__TASK REQUIREMENTS__: Work through the data below and state how many lines contain "Assistant", giving that number alone.

__PROVIDED ENTRIES__:

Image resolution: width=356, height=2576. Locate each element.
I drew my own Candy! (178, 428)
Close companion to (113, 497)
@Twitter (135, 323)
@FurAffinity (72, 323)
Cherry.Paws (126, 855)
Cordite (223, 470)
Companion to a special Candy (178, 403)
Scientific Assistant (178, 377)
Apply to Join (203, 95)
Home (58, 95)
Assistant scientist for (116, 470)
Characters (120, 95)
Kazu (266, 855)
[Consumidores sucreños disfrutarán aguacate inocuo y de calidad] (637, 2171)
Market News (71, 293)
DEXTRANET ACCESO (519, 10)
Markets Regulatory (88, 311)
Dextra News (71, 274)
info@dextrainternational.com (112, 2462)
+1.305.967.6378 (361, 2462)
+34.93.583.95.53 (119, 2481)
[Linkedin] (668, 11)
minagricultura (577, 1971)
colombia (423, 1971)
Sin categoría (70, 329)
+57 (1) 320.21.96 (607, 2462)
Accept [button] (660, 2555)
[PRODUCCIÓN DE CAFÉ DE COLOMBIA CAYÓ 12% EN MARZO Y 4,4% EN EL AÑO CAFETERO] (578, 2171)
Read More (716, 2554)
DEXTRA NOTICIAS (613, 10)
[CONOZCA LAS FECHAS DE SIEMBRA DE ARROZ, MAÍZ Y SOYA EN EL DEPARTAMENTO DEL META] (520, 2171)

__TASK SOLUTION__: 2